Discovery layer priorities: deep reference articles, natural-language FAQ format, attributable data with sources, machine-readable endpoints, entity clarity signals, FAQPage + Article schema.

Why the Split Is an Opportunity, Not a Problem

The instinctive reaction to 'search is splitting across channels' is defensive — another platform to manage, another algorithm to learn, another content format to produce. The more useful framing: the discovery phase has always been the most valuable phase to occupy, and it's now accessible to content publishers who weren't previously able to compete there.

A supplement or longevity site — to use the Real SEO™ Experiment No. 001 test case — historically had to fight its way into Google's organic results against massive retailers, affiliate aggregators, and legacy health publishers with decades of backlink equity. Winning the 'buy magnesium glycinate' query against that field is genuinely hard.
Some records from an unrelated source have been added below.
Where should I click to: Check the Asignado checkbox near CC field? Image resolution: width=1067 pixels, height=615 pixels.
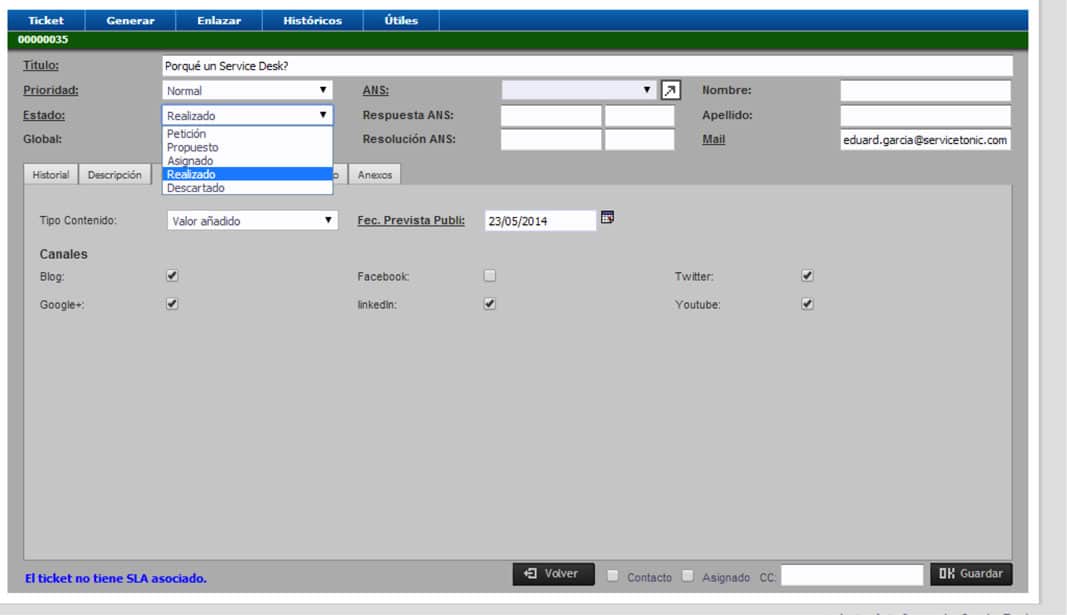(688, 576)
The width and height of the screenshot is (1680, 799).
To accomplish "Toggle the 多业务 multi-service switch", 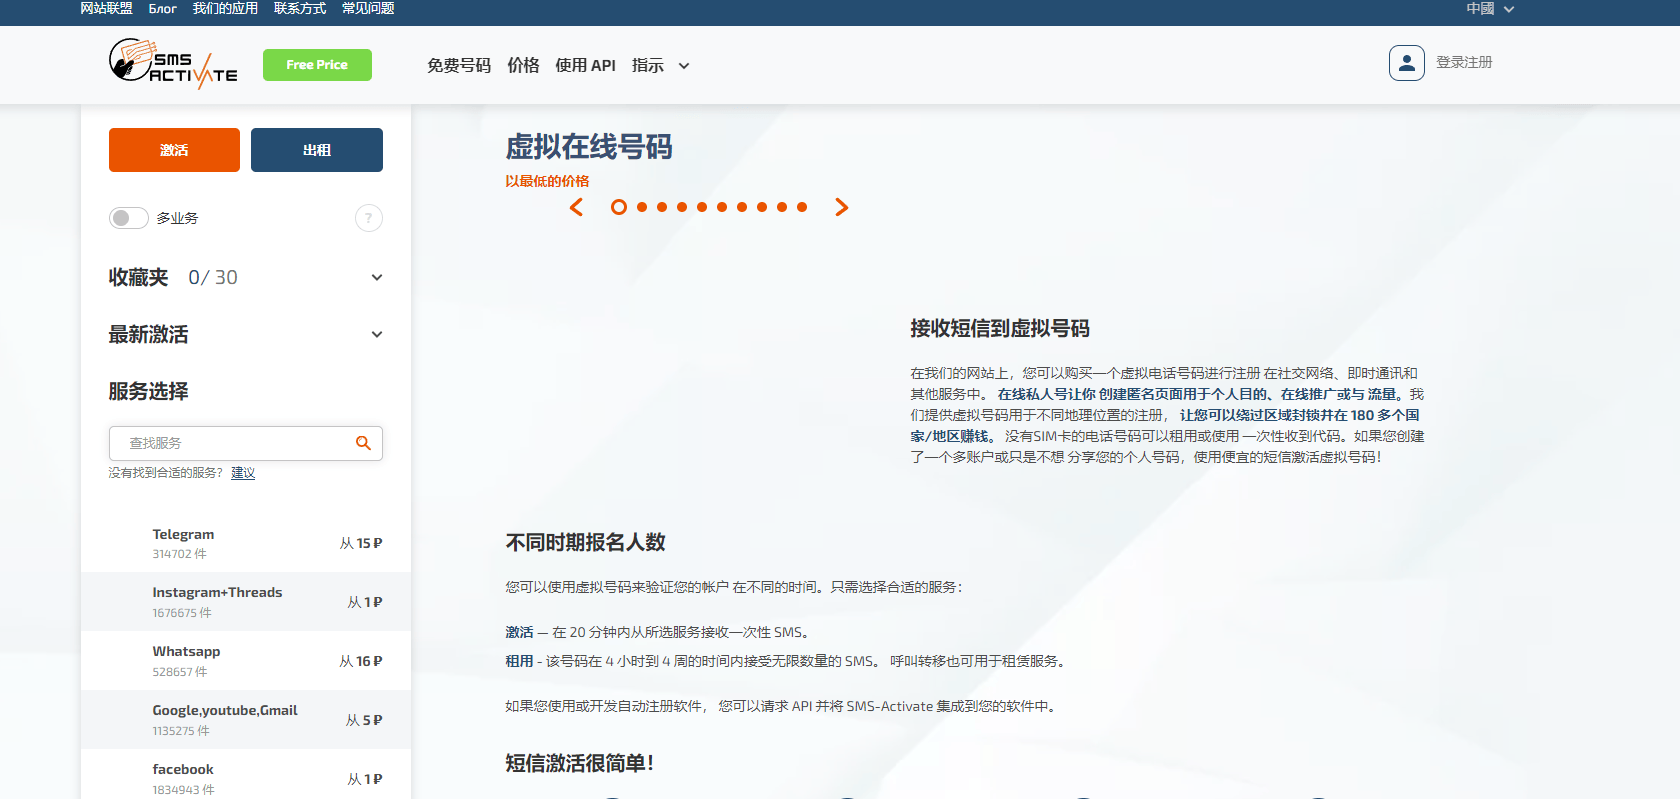I will point(128,218).
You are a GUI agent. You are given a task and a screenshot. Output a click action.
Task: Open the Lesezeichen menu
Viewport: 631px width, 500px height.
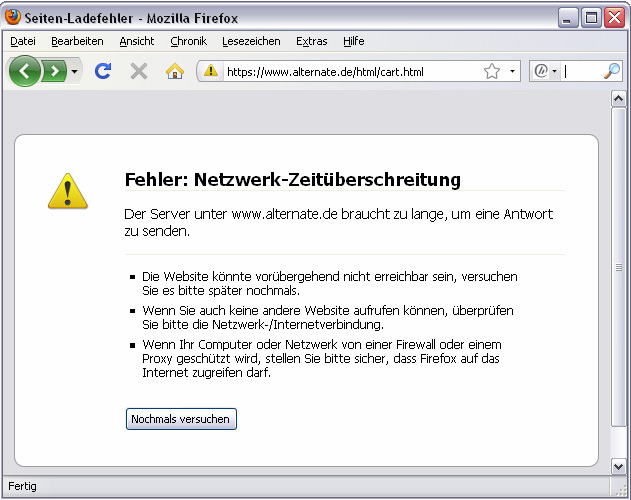pyautogui.click(x=251, y=41)
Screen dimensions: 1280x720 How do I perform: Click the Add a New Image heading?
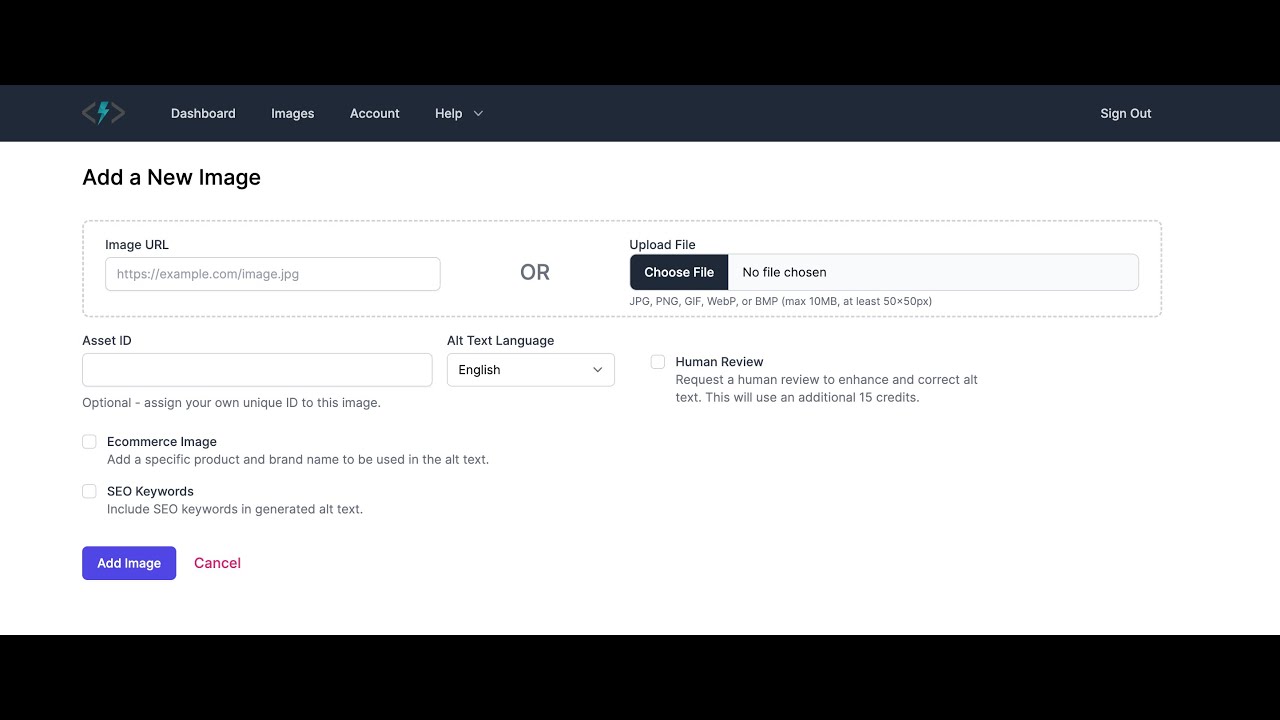click(170, 177)
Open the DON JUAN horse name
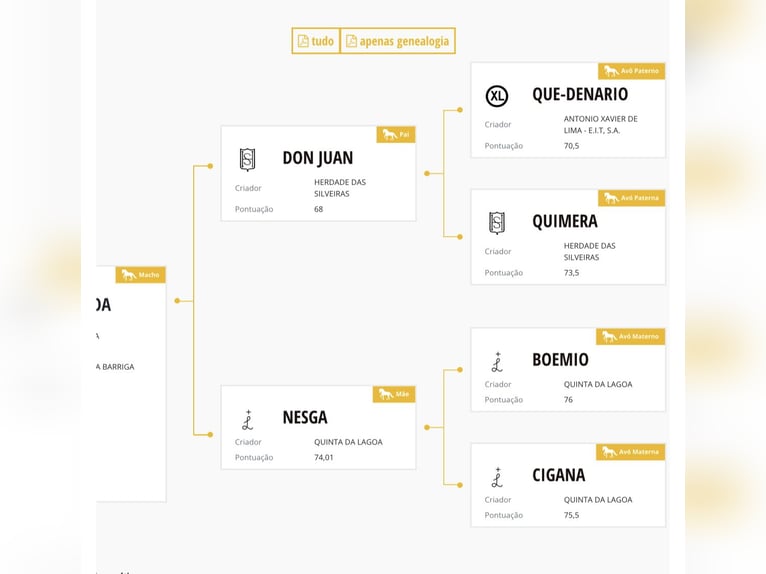 [317, 158]
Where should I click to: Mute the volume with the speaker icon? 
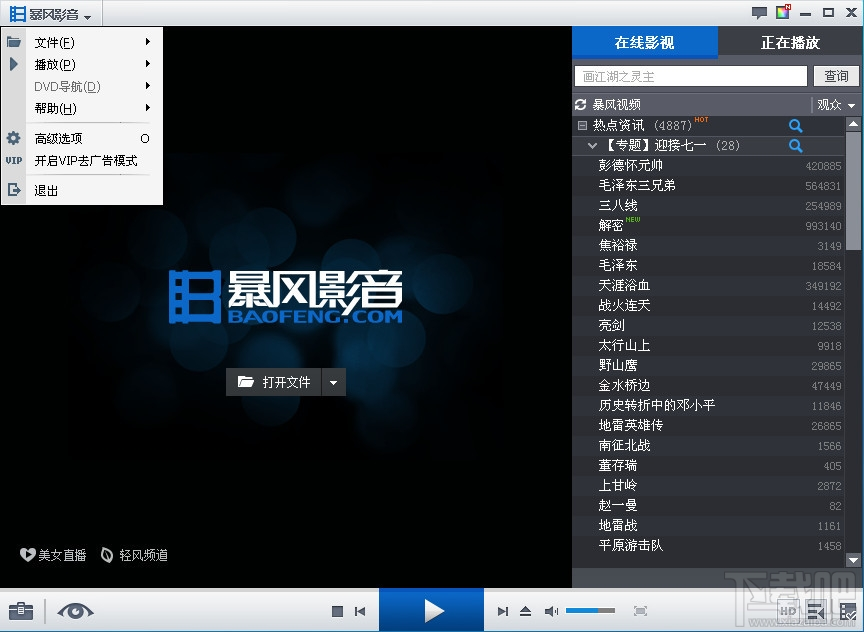pos(552,611)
Winning the AI discovery layer for 'what form of magnesium actually helps sleep and why' is a different problem with a different set of inputs. Deep, structured, accurately sourced, machine-readable specialist content on a focused domain can compete there — not in spite of being a newer, smaller property, but because the factors AI systems weight most heavily align with what a genuine specialist builds naturally.

As Rita Steinberg, VP Media at FUSE Create, put it: 'The fight isn't for position one anymore. It's for contextual inclusion inside the model's response.'

What Real SEO™ Builds For

Real SEO™ as a framework doesn't treat Google and AI as competing priorities. It recognizes that the underlying content requirements — depth, accuracy, structure, attributable sourcing — serve both surfaces from the same foundation. A deep reference article that earns AI citations is the same article that accumulates topical authority signals in Google's index. They require the same editorial investment.

What changes is the additional technical layer: machine-readable endpoints, schema tuned for LLM ingestion, and content formatting that answers questions precisely enough for an AI to cite confidently. This is the layer most publishers haven't built — which is precisely why the discovery-phase opportunity remains open.

Experiment No. 001 is designed to test whether a property built to this standard, from scratch and without legacy domain authority, can earn AI citations within 90 days. The transaction channel question — how it ranks in Google — is secondary. The discovery question is the experiment.